What is being asked. With the pictures left out, set down the line containing "This screenshot has height=649, width=1000." and each line after it to the end of the material, exactly as written.

──────────

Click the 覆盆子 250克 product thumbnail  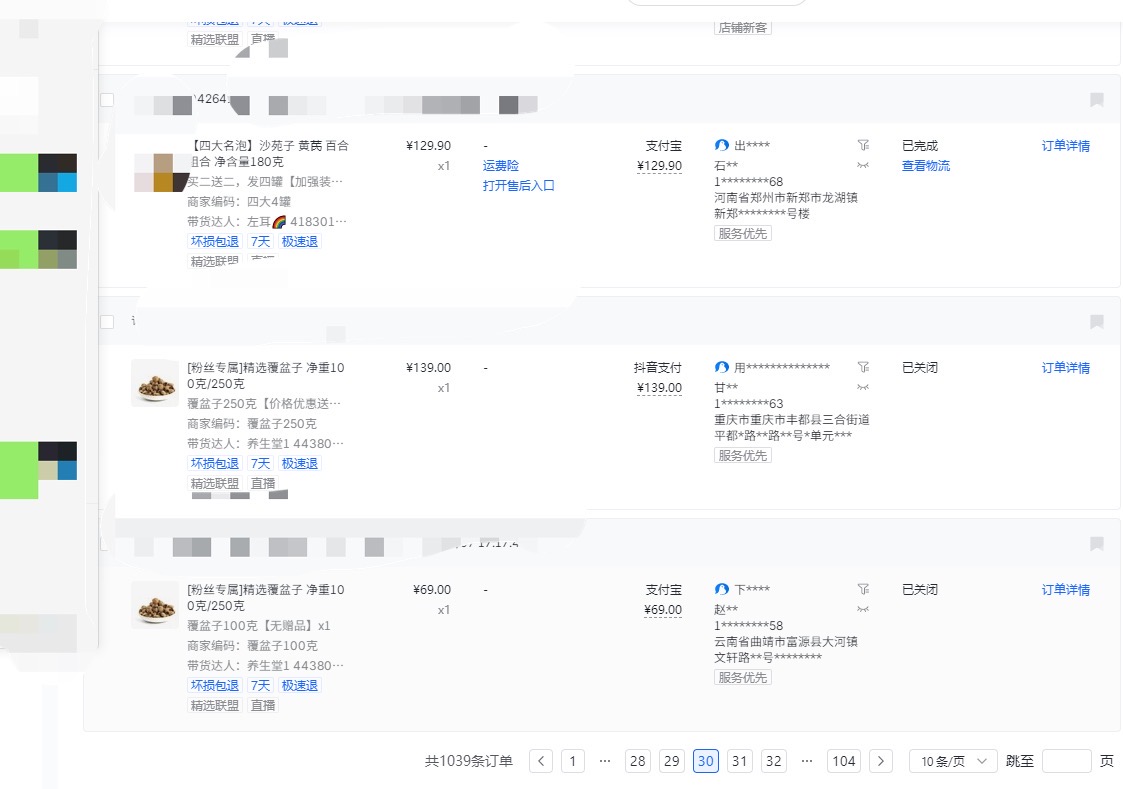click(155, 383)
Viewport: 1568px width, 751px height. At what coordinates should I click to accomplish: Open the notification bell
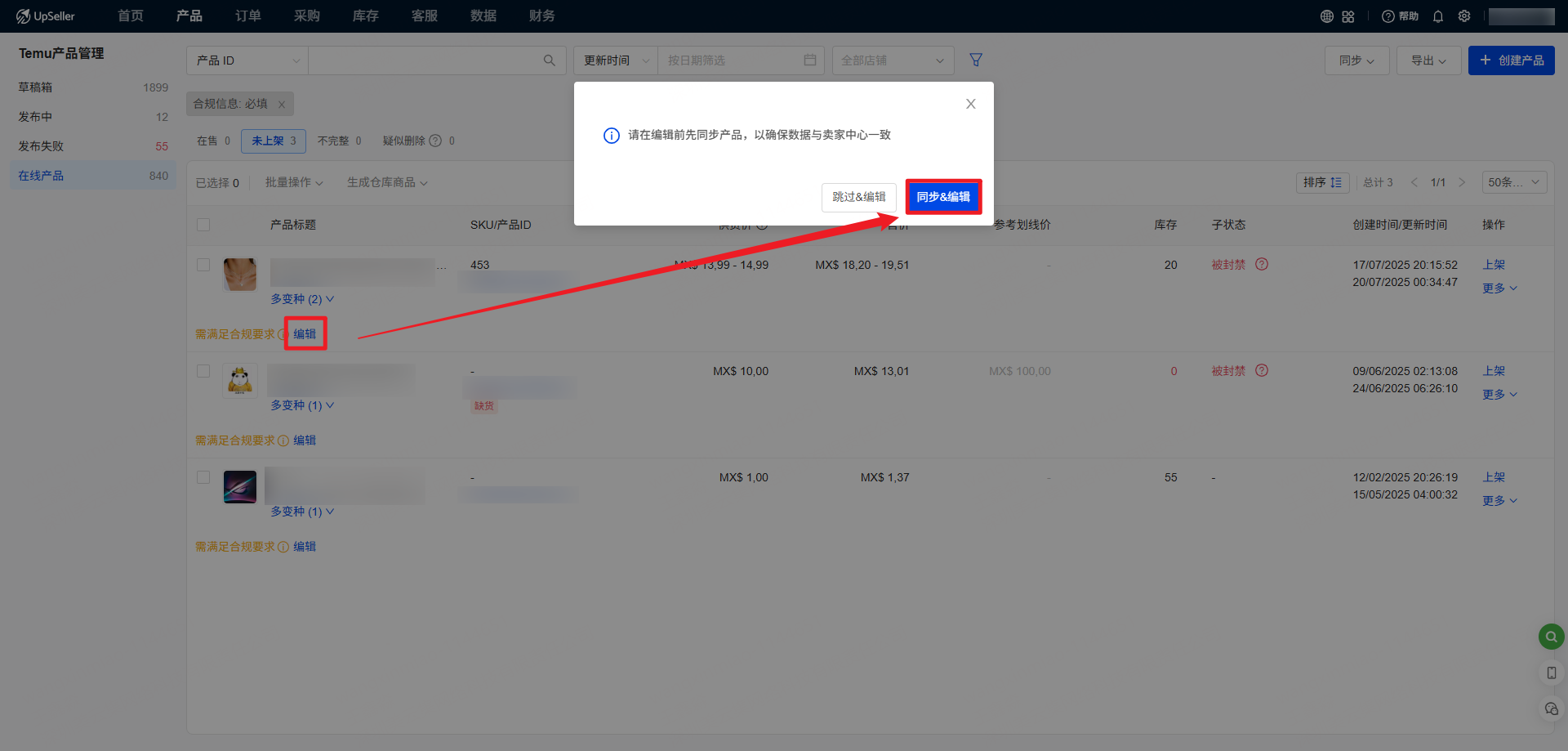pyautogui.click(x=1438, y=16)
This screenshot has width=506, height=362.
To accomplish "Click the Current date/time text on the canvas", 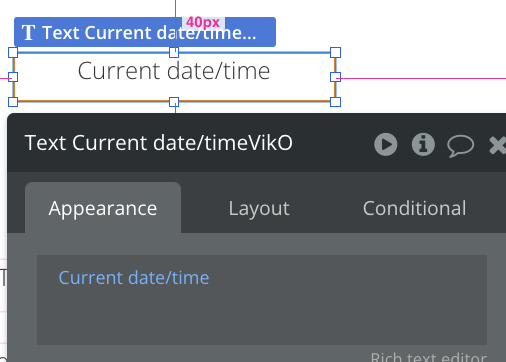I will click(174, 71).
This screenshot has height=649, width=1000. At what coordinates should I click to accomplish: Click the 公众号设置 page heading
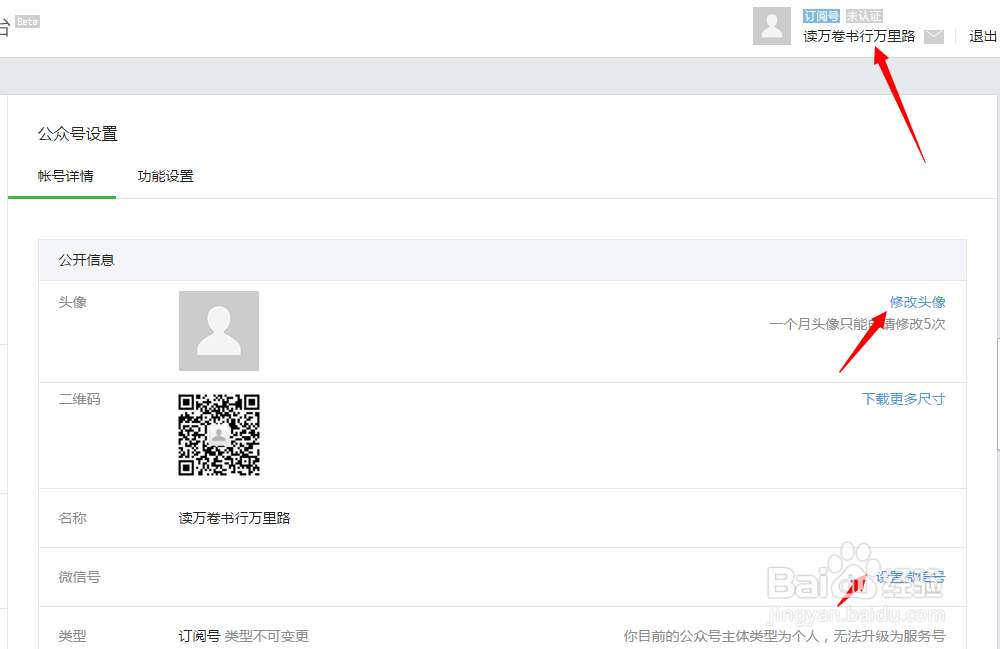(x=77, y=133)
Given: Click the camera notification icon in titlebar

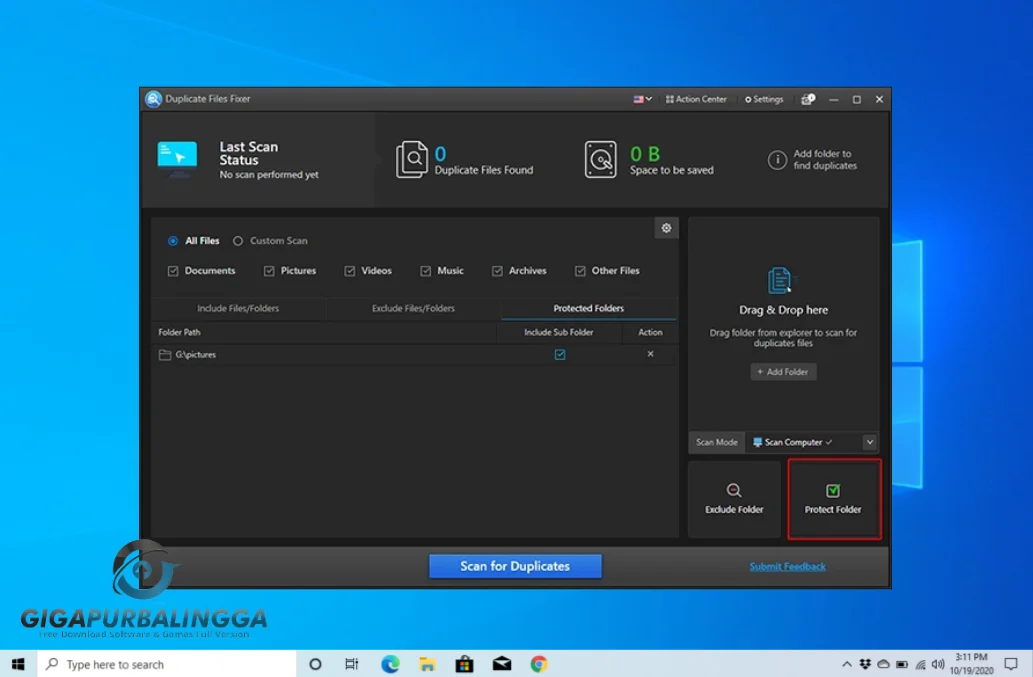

──────────

Result.
This screenshot has height=649, width=1000. At what coordinates should I click to accomplish: Click the 公众号设置 page heading
(x=77, y=133)
Given: Click the camera notification icon in titlebar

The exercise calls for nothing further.